Exercise inputs:
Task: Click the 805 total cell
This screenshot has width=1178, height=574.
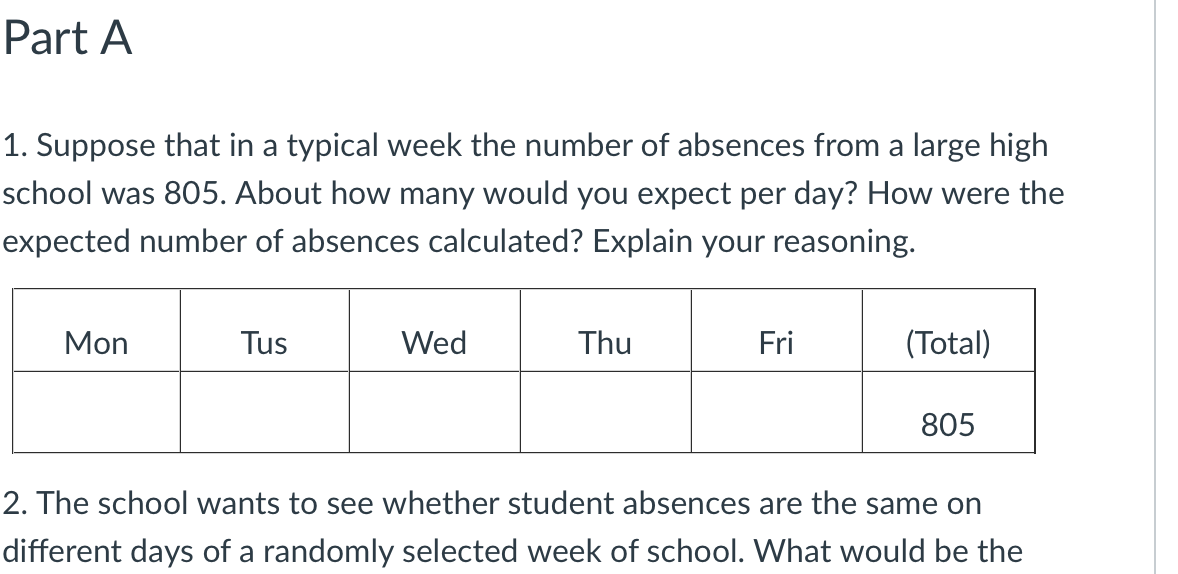Action: point(948,412)
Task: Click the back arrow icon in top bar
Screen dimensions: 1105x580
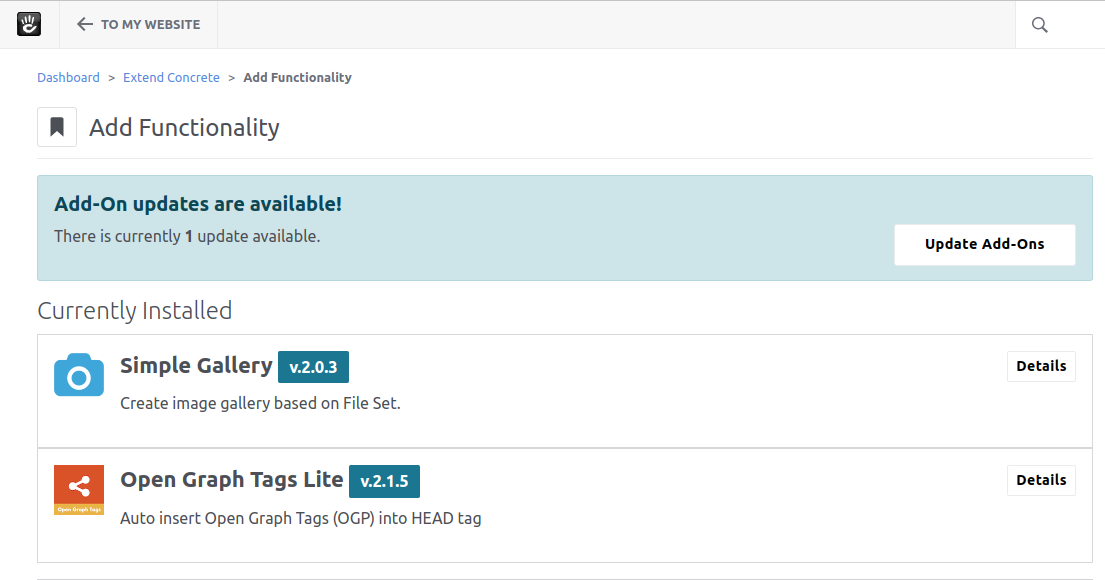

Task brief: Output, exactly and without pictures, the span of lines that starts at the line containing "Task: Click the back arrow icon in top bar" and ends at the last line above.

Task answer:
Task: Click the back arrow icon in top bar
Screen dimensions: 1105x580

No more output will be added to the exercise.